• **SOURCE MATERIAL**
• • • •
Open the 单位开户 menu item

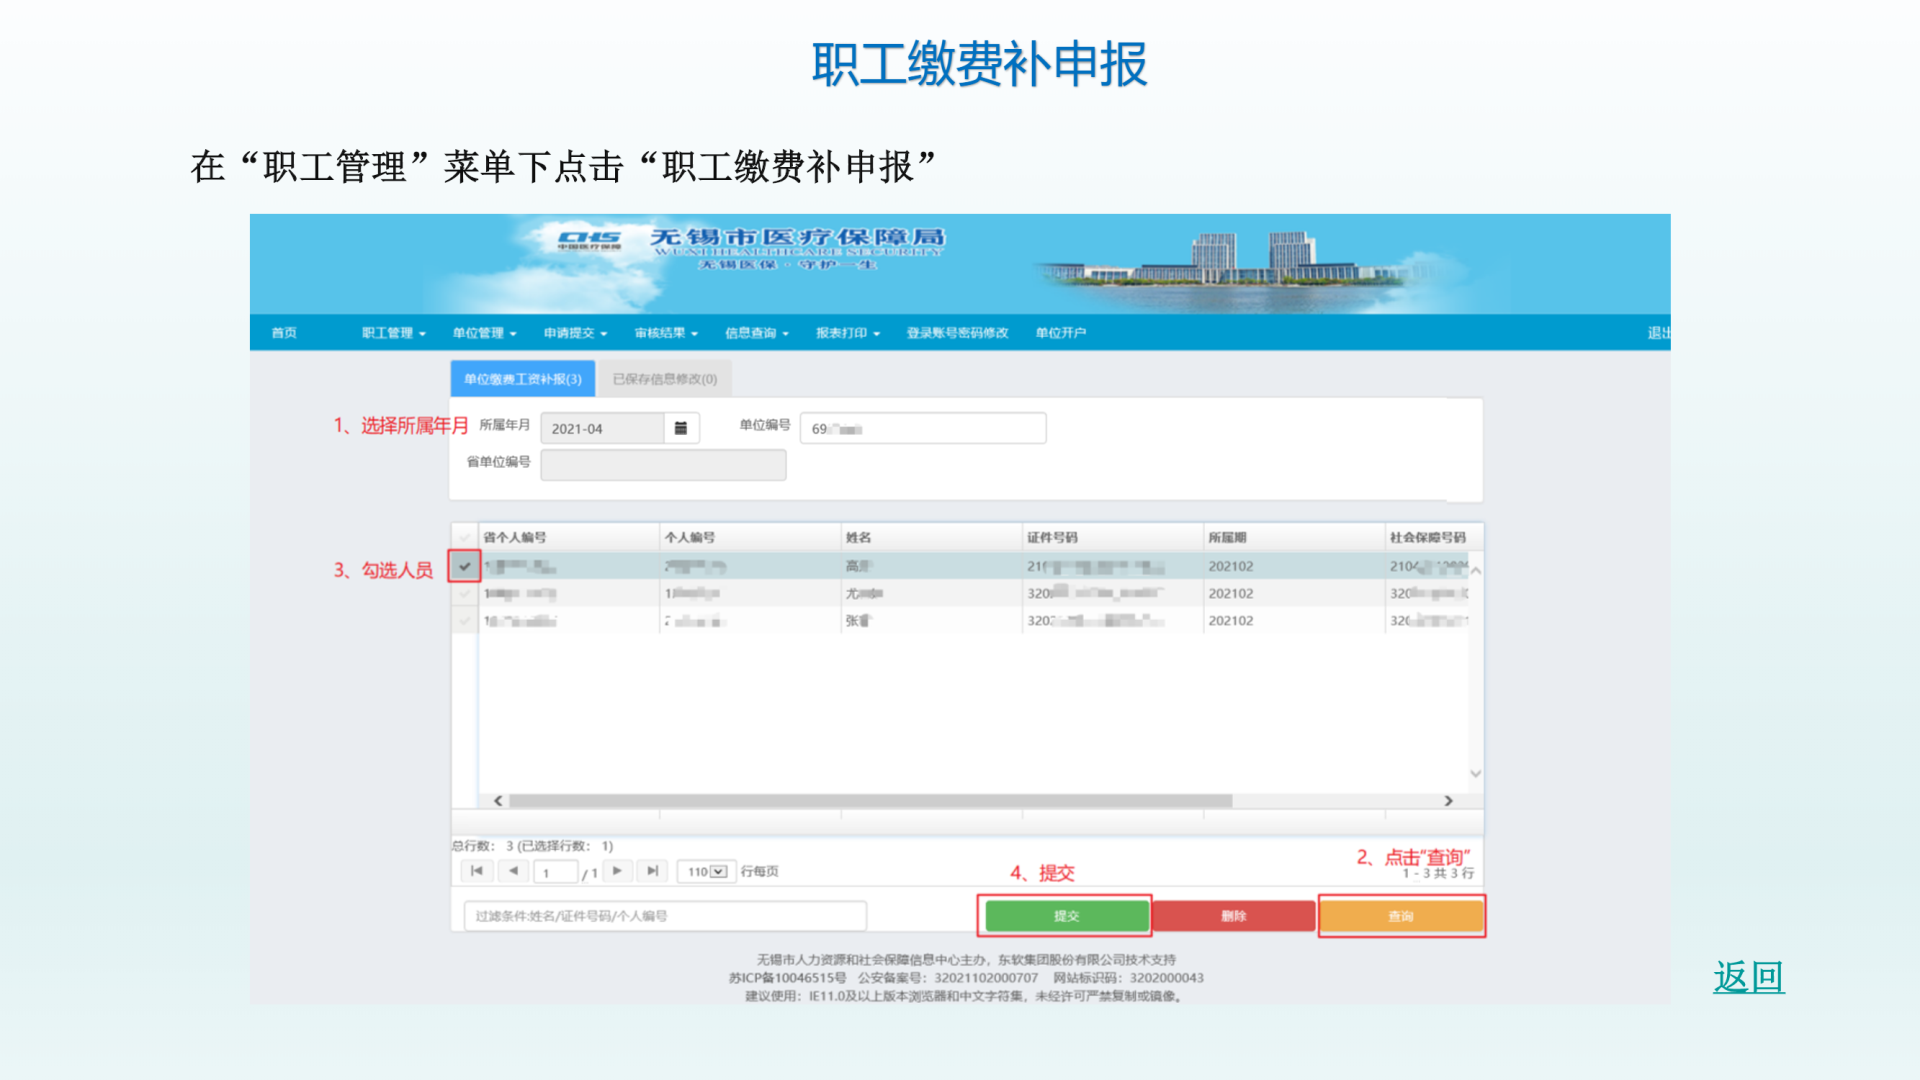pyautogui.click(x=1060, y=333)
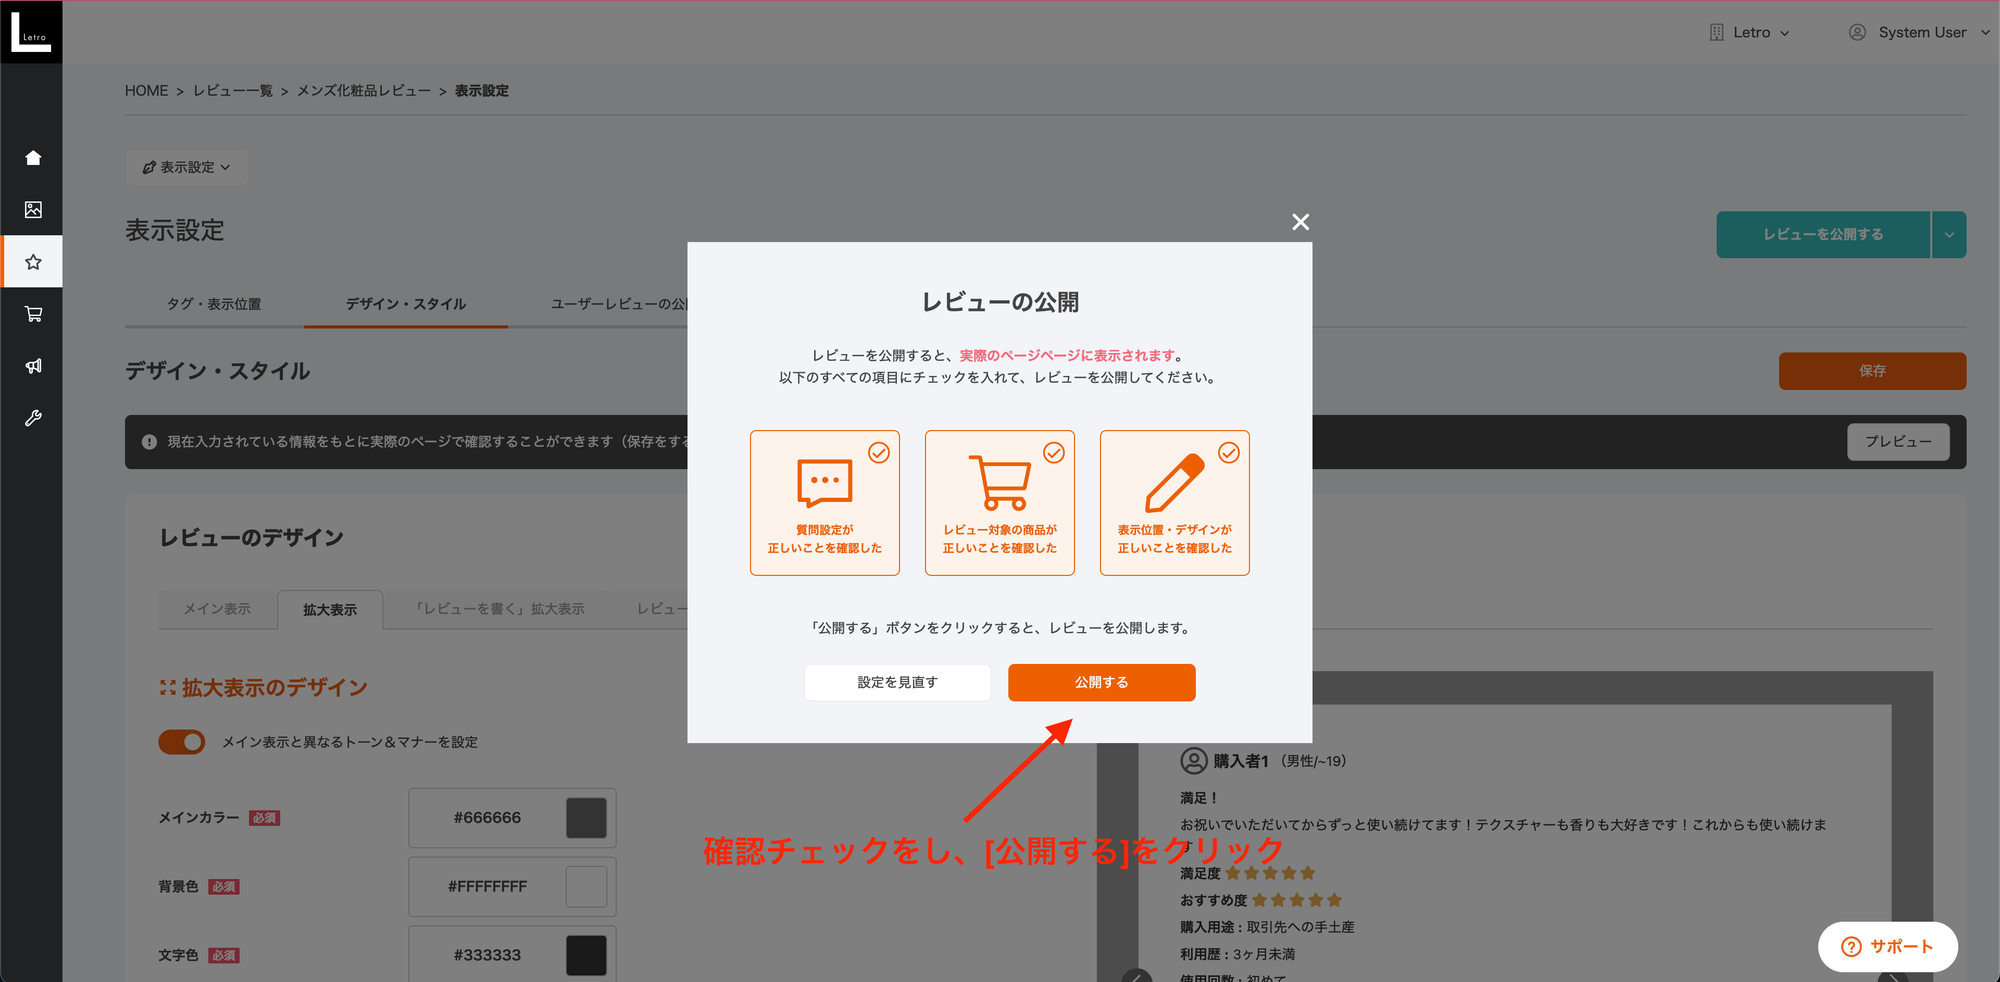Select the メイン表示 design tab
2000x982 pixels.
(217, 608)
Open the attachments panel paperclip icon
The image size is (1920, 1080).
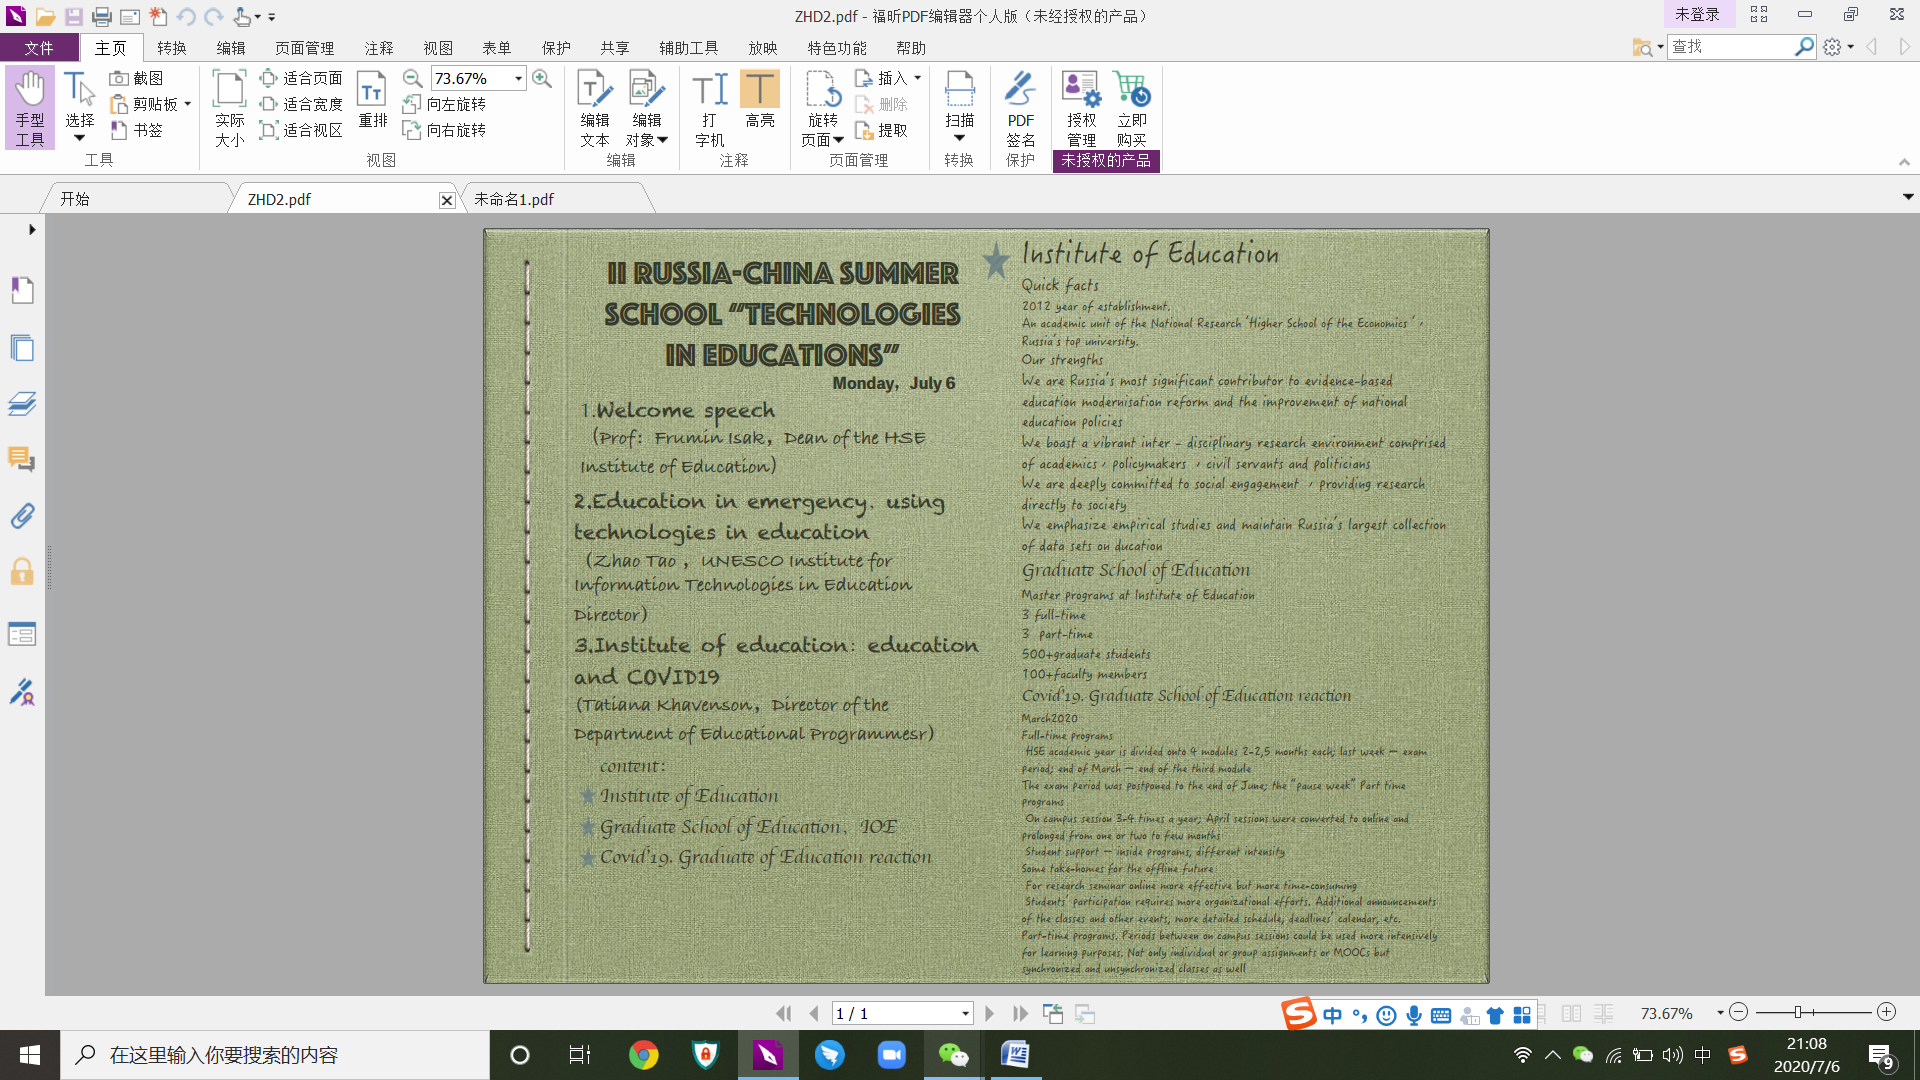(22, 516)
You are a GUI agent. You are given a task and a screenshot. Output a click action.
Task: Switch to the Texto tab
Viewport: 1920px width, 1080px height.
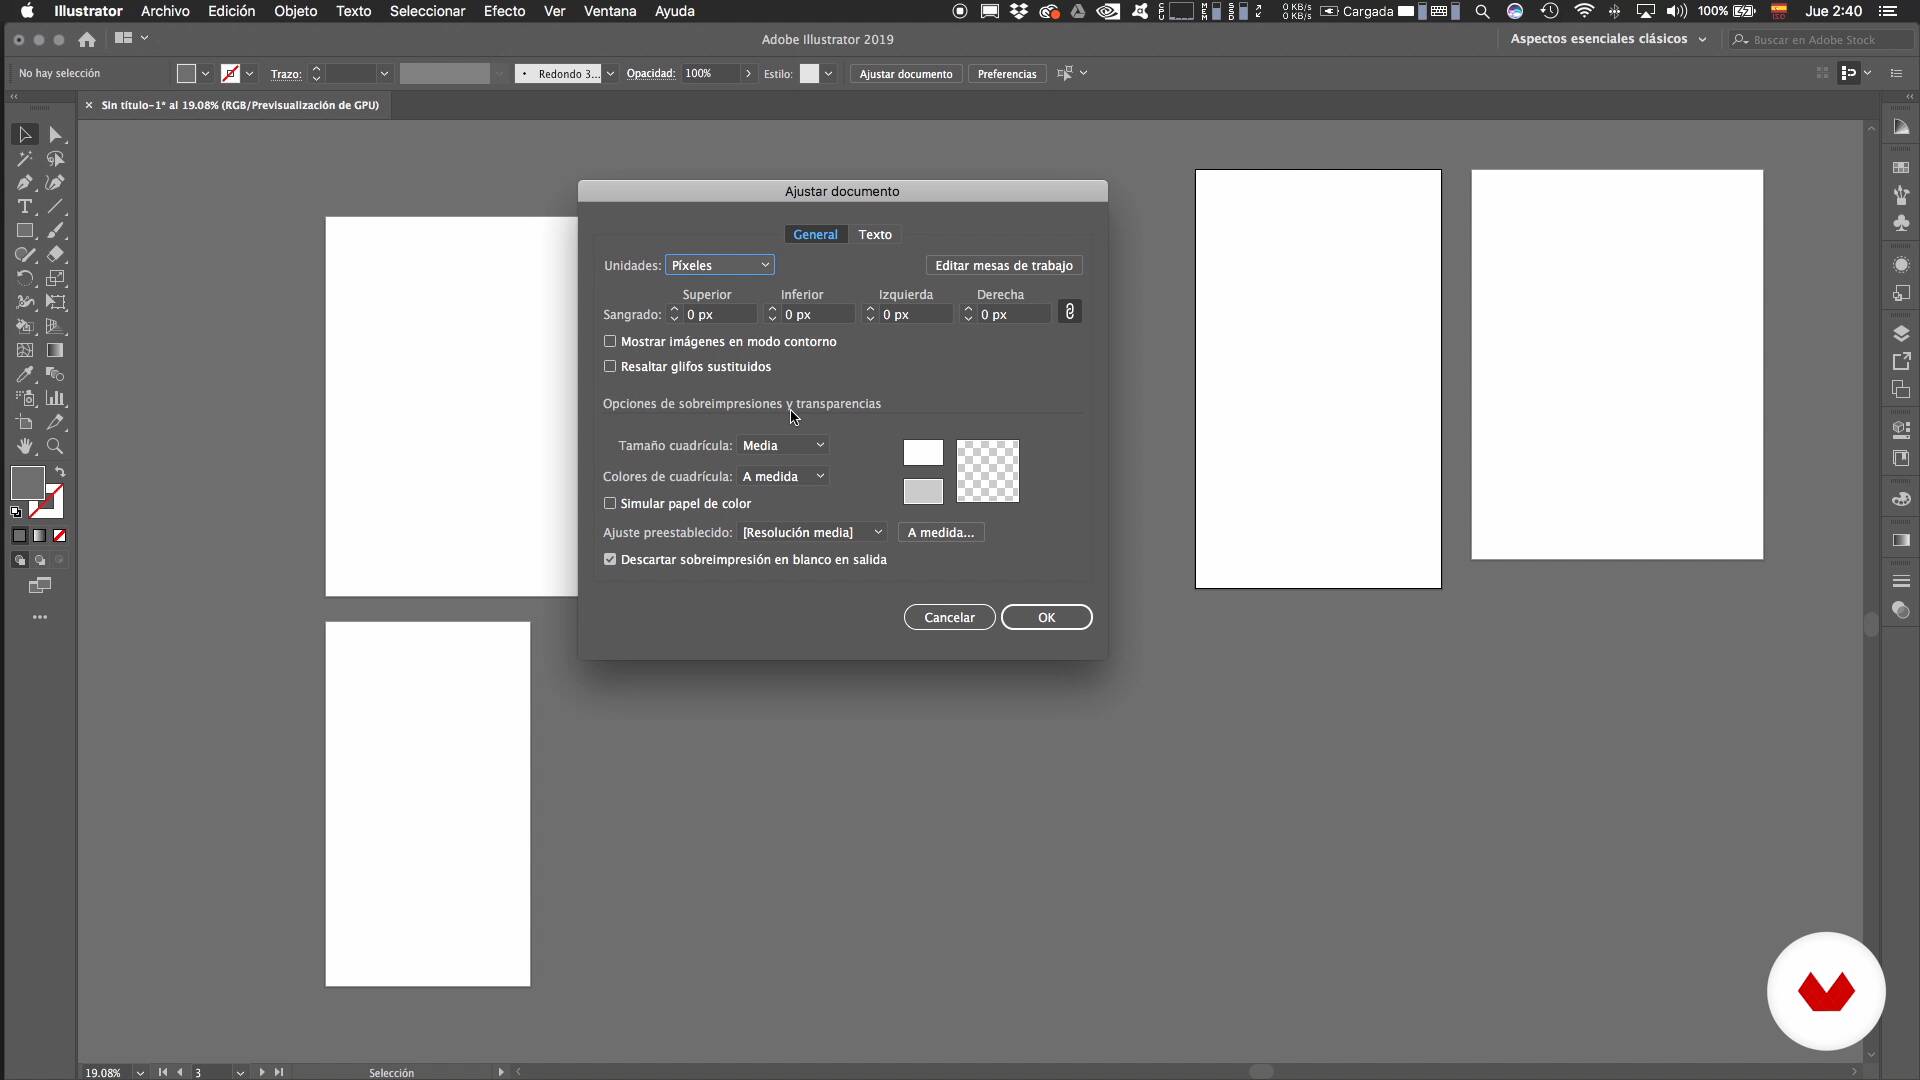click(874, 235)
• • • •
From the line containing "Task: Switch to the Texto tab" to the last line of the entries, copy every line exactly, including both ends, and leave out the pictures.

Task: Switch to the Texto tab
Viewport: 1920px width, 1080px height.
click(874, 235)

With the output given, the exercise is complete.